Urcombe, en aquella ocasión, llevaba conmigo una media hora cuando llegó la señora Amworth, y había estado hablándome de las creencias medievales referentes al vampirismo, uno de esos temas fronterizos que no habían sido lo suficientemente estudiados antes de ser condenados por la profesión médica al vertedero de las supersticiones refutadas. Allí estaba, sentado, ceñudo e impaciente, recreando con aquella extraordinaria claridad que le había convertido en un profesor tan admirable durante sus días en Cambridge, la historia de aquellas misteriosas apariciones. En todas ellas se repetían los mismos rasgos generales: uno de aquellos espíritus macabros tomaba posesión de un hombre o una mujer, en cuyo cuerpo habitaba, confiriéndole poderes sobrenaturales, como el vuelo del murciélago, y saciándose mediante festines sangrientos y nocturnos. Cuando su anfitrión moría, continuaba residiendo en el cadáver, el cual no llegaba a corromperse. De día descansaba, y por la noche abandonaba la tumba para realizar sus horrendas rondas. Ningún país europeo de la Edad Media parecía habérseles escapado; e incluso se habían encontrado paralelismos con el mito tanto en Roma y Grecia como en la tradición judía.

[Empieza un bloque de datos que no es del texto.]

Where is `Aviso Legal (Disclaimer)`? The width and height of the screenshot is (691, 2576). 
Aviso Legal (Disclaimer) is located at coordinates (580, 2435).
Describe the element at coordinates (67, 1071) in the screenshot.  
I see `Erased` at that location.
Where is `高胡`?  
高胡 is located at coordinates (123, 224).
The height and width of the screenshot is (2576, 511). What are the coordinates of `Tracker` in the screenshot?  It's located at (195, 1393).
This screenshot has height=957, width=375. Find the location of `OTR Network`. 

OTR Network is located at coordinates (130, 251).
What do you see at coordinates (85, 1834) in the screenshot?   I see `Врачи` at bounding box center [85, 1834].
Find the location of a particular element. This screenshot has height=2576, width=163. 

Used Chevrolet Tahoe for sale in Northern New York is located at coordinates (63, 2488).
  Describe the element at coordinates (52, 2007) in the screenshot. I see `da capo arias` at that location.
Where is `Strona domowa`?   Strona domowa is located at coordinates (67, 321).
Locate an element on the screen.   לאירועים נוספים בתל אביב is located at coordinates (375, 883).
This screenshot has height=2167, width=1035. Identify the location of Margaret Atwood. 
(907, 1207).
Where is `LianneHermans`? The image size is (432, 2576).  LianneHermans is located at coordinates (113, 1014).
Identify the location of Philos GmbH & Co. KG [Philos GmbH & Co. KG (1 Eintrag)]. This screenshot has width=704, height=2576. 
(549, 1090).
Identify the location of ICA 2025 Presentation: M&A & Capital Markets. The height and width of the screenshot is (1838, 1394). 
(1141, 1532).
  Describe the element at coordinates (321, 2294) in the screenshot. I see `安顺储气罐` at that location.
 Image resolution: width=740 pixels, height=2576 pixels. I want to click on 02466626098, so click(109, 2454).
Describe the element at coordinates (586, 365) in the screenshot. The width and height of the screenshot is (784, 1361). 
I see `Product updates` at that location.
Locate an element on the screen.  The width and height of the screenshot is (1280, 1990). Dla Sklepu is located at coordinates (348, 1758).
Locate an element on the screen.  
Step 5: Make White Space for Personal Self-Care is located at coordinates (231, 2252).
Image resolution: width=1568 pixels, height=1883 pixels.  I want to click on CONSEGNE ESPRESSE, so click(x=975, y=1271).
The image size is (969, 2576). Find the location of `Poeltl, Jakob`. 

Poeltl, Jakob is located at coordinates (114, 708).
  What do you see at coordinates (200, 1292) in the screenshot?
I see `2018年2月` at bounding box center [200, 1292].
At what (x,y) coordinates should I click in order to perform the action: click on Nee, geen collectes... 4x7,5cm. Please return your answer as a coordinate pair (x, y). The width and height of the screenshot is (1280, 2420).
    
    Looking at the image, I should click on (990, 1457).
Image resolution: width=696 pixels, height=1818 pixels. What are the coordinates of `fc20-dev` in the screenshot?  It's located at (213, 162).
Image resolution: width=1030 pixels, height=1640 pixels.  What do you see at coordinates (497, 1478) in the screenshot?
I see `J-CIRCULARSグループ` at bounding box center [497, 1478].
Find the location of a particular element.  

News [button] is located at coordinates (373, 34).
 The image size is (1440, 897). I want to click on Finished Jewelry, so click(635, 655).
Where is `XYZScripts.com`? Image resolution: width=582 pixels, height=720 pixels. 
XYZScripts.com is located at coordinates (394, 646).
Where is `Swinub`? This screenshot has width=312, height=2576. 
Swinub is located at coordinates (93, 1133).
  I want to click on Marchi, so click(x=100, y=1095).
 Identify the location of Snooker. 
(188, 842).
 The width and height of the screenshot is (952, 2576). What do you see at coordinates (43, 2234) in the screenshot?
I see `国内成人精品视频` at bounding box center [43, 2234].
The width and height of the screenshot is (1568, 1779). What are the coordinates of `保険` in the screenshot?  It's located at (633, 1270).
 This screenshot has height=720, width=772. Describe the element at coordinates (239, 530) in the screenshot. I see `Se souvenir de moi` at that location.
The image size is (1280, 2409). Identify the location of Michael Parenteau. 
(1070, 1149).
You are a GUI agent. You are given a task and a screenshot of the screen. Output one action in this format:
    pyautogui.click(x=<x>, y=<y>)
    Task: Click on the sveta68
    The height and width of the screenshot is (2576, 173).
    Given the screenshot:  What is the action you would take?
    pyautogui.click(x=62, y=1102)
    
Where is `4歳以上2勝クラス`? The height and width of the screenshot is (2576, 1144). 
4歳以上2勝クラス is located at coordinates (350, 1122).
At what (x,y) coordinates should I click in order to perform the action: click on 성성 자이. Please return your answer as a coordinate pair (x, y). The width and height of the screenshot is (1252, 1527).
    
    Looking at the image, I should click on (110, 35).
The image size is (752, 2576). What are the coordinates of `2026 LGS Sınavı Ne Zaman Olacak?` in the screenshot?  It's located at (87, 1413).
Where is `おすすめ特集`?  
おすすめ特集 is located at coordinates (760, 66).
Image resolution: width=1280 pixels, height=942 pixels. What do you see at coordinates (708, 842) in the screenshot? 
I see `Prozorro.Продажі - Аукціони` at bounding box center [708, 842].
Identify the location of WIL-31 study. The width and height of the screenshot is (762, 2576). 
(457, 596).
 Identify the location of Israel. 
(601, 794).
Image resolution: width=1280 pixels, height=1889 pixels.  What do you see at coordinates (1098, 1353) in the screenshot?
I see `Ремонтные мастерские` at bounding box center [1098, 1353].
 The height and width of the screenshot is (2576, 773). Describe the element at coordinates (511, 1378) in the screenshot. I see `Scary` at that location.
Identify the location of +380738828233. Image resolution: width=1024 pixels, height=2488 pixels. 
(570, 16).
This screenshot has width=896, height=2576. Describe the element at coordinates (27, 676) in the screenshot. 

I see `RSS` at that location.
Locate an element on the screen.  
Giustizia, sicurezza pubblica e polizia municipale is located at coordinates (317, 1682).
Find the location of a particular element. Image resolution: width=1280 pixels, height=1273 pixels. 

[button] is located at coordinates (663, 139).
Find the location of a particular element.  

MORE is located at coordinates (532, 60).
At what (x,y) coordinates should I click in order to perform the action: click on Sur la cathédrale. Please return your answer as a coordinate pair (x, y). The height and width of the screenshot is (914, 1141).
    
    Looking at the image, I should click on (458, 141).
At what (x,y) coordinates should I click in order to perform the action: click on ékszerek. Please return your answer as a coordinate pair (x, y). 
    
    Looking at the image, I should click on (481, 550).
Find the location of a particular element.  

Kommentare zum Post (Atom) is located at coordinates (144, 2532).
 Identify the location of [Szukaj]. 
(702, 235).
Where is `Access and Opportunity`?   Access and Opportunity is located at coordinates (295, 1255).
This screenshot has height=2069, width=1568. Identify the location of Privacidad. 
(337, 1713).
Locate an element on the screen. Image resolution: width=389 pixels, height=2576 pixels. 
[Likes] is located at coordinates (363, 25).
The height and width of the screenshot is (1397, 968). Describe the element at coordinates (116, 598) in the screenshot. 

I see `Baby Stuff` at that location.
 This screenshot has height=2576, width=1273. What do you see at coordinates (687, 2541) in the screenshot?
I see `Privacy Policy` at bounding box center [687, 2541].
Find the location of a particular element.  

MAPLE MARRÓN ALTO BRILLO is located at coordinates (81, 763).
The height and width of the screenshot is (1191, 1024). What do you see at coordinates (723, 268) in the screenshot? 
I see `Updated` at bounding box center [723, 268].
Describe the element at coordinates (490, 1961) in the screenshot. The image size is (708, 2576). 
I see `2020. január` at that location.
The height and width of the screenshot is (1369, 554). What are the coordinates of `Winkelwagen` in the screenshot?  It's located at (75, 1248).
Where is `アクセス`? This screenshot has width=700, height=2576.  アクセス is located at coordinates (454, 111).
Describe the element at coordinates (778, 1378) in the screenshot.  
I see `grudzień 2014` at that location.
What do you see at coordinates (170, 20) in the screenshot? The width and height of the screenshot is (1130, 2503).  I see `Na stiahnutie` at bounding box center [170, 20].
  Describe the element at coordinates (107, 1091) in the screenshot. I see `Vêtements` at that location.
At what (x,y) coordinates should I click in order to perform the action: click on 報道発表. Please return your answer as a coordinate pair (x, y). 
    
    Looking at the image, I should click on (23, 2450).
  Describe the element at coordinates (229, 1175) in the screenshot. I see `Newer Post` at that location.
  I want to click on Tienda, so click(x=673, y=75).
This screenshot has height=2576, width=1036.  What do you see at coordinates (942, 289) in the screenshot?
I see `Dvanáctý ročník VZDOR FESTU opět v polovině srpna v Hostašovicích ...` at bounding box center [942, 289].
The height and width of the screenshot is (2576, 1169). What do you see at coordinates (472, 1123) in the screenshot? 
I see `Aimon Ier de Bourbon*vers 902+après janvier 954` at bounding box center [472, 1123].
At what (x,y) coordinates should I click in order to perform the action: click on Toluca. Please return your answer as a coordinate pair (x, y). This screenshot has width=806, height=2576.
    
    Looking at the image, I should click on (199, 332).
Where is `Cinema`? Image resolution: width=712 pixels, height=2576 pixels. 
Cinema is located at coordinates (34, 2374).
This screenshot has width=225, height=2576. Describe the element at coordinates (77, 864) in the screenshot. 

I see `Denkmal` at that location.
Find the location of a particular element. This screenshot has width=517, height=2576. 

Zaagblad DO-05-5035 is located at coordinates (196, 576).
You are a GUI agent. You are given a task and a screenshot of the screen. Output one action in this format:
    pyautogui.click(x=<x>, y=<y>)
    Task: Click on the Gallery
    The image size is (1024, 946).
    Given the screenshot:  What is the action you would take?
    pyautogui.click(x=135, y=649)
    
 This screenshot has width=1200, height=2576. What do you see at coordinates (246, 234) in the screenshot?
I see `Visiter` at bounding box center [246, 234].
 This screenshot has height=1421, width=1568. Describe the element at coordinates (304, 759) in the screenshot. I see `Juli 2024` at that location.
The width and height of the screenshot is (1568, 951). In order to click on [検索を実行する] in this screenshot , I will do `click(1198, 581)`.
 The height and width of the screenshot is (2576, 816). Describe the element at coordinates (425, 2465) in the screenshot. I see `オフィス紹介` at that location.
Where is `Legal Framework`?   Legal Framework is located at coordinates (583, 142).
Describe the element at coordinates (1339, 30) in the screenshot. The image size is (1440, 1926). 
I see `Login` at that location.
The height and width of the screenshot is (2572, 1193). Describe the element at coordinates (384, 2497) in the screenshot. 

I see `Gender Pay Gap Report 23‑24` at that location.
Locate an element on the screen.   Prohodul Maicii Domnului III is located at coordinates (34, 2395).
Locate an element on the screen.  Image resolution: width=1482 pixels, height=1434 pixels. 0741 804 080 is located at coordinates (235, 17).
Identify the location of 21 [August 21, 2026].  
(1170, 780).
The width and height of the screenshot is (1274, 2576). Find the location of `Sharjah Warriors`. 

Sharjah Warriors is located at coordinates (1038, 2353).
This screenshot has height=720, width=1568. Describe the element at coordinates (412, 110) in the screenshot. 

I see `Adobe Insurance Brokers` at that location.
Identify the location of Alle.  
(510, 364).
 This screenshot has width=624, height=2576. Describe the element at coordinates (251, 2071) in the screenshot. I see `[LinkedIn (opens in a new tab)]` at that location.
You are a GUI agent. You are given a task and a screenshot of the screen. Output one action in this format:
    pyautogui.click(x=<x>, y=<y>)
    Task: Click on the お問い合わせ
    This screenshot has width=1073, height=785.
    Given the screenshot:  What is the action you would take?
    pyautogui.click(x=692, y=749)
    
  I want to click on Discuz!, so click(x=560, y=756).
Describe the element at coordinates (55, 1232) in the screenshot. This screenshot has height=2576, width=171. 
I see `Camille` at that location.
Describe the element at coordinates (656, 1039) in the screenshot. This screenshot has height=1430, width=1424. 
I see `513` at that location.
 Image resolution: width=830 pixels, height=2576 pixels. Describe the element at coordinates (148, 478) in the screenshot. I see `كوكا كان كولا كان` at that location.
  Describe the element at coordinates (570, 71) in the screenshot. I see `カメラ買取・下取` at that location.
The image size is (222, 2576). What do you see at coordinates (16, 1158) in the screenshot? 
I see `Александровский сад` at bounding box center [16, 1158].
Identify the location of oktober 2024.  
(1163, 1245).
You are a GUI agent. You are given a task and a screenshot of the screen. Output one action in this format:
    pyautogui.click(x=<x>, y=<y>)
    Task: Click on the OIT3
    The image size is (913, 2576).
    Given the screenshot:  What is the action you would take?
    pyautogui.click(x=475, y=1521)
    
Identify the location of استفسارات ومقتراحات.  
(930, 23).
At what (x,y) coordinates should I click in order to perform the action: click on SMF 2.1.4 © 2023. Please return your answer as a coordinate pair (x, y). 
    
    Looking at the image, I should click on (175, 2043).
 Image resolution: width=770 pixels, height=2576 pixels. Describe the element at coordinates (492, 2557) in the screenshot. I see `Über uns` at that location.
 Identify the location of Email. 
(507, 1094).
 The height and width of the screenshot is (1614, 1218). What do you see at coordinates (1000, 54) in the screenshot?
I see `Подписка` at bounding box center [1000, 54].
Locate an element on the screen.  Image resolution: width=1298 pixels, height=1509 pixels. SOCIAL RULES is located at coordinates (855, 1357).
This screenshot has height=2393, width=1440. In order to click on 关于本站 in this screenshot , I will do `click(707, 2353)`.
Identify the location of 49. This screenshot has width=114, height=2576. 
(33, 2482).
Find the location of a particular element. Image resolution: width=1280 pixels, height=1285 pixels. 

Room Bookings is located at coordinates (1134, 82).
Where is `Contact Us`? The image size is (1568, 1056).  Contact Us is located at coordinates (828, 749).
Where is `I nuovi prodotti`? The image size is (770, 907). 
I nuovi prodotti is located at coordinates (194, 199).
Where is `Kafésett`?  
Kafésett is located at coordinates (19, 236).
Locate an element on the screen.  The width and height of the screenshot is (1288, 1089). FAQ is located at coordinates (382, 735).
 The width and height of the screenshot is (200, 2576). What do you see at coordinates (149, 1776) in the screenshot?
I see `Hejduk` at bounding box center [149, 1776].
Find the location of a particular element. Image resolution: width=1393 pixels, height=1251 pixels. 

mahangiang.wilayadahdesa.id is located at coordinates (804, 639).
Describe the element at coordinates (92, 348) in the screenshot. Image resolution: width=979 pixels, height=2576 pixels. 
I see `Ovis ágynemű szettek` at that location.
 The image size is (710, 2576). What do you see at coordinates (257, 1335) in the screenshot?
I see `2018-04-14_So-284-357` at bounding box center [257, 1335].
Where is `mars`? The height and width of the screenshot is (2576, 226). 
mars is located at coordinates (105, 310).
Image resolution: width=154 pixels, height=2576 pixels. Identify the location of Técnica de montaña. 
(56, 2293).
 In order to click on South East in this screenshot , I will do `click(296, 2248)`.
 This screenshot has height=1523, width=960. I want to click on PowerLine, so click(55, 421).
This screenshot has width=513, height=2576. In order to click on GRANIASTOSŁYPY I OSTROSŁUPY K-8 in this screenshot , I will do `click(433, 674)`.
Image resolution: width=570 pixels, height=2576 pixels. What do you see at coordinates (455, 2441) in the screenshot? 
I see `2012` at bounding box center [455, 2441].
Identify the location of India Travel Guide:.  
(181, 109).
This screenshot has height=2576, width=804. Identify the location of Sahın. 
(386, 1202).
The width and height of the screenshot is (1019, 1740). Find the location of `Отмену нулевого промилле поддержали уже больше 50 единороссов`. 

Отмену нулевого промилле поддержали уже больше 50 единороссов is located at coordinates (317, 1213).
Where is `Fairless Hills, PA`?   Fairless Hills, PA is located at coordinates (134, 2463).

—Es una enorme imprudencia calificar de pamplinas todas esas evidencias existentes —dijo—. Cientos de testigos completamente independientes en diferentes momentos de la historia han testificado la existencia de estos fenómenos, y no hay una explicación conocida por mí que cubra todos los hechos. Y si te sientes inclinado a decir: «Vaya, entonces, si estamos hablando de hechos reales, ¿cómo es que no encontramos vampiros en la actualidad?», te puedo dar dos respuestas. Una es que en la Edad Media hubo enfermedades reconocidas, como la peste negra, que ciertamente existieron entonces y que se han extinguido en la actualidad, aunque no por eso negamos su existencia. Así, al igual que la peste negra visitó Inglaterra y diezmó a la población de Norfolk, de la misma manera hubo en este distrito un brote de vampirismo, y Maxley fue el epicentro del mismo. Mi segunda respuesta es aún más convincente, y es que te diré que en modo alguno se ha extinguido el vampirismo. Con toda seguridad hubo un brote hace uno o dos años en la India.